> Task instructions
Would you retype all of these records exactly?

> Task material
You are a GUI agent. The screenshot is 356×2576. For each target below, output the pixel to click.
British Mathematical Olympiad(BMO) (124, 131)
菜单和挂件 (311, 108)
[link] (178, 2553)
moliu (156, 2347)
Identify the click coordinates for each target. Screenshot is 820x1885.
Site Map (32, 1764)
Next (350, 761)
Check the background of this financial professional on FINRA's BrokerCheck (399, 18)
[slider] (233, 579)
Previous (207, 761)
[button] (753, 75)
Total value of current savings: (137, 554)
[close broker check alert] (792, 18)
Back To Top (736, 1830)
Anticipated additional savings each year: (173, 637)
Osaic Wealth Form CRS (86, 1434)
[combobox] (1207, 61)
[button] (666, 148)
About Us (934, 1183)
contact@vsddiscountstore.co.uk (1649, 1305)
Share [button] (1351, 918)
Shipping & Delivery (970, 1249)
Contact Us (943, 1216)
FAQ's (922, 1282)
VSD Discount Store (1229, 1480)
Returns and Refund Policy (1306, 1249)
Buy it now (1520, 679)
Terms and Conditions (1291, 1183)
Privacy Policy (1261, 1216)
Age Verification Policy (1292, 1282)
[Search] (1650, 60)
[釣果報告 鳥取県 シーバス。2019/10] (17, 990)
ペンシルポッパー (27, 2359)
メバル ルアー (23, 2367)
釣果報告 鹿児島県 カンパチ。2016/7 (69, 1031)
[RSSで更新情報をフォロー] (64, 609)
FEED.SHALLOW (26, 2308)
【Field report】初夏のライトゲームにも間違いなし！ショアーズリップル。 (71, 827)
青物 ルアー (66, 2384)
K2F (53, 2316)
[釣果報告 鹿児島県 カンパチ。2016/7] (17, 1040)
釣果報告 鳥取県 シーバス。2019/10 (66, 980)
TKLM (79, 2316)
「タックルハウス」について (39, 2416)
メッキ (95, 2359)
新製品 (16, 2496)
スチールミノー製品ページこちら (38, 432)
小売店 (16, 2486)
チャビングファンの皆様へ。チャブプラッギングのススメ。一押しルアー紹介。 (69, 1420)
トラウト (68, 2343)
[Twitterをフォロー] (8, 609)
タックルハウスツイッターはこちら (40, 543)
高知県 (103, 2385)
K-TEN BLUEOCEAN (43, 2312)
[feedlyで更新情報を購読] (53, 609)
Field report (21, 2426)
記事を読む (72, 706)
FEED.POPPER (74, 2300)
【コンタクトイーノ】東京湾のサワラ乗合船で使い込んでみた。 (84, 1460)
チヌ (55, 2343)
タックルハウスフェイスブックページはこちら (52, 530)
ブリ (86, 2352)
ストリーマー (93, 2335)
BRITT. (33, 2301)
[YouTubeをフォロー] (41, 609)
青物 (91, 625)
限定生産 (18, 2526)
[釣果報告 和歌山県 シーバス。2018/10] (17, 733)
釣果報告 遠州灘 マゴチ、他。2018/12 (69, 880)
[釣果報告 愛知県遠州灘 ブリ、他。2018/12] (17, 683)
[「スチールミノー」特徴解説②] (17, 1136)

> Solved exercise
You are a GUI agent. The screenshot is 356×2576. For each target below, output the pixel to click.
British Mathematical Olympiad(BMO) (124, 131)
菜单和挂件 (311, 108)
[link] (178, 2553)
moliu (156, 2347)
Identify the click coordinates for each target. Screenshot is 820x1885.
Site Map (32, 1764)
Next (350, 761)
Check the background of this financial professional on FINRA's BrokerCheck (399, 18)
[slider] (233, 579)
Previous (207, 761)
[button] (753, 75)
Total value of current savings: (137, 554)
[close broker check alert] (792, 18)
Back To Top (736, 1830)
Anticipated additional savings each year: (173, 637)
Osaic Wealth Form CRS (86, 1434)
[combobox] (1207, 61)
[button] (666, 148)
About Us (934, 1183)
contact@vsddiscountstore.co.uk (1649, 1305)
Share [button] (1351, 918)
Shipping & Delivery (970, 1249)
Contact Us (943, 1216)
FAQ's (922, 1282)
VSD Discount Store (1229, 1480)
Returns and Refund Policy (1306, 1249)
Buy it now (1520, 679)
Terms and Conditions (1291, 1183)
Privacy Policy (1261, 1216)
Age Verification Policy (1292, 1282)
[Search] (1650, 60)
[釣果報告 鳥取県 シーバス。2019/10] (17, 990)
ペンシルポッパー (27, 2359)
メバル ルアー (23, 2367)
釣果報告 鹿児島県 カンパチ。2016/7 (69, 1031)
[RSSで更新情報をフォロー] (64, 609)
FEED.SHALLOW (26, 2308)
【Field report】初夏のライトゲームにも間違いなし！ショアーズリップル。 (71, 827)
青物 ルアー (66, 2384)
K2F (53, 2316)
[釣果報告 鹿児島県 カンパチ。2016/7] (17, 1040)
釣果報告 鳥取県 シーバス。2019/10 (66, 980)
TKLM (79, 2316)
「タックルハウス」について (39, 2416)
メッキ (95, 2359)
新製品 (16, 2496)
スチールミノー製品ページこちら (38, 432)
小売店 (16, 2486)
チャビングファンの皆様へ。チャブプラッギングのススメ。一押しルアー紹介。 (69, 1420)
トラウト (68, 2343)
[Twitterをフォロー] (8, 609)
タックルハウスツイッターはこちら (40, 543)
高知県 (103, 2385)
K-TEN BLUEOCEAN (43, 2312)
[feedlyで更新情報を購読] (53, 609)
Field report (21, 2426)
記事を読む (72, 706)
FEED.POPPER (74, 2300)
【コンタクトイーノ】東京湾のサワラ乗合船で使い込んでみた。 (84, 1460)
チヌ (55, 2343)
タックルハウスフェイスブックページはこちら (52, 530)
ブリ (86, 2352)
ストリーマー (93, 2335)
BRITT. (33, 2301)
[YouTubeをフォロー] (41, 609)
青物 (91, 625)
限定生産 (18, 2526)
[釣果報告 和歌山県 シーバス。2018/10] (17, 733)
釣果報告 遠州灘 マゴチ、他。2018/12 (69, 880)
[釣果報告 愛知県遠州灘 ブリ、他。2018/12] (17, 683)
[「スチールミノー」特徴解説②] (17, 1136)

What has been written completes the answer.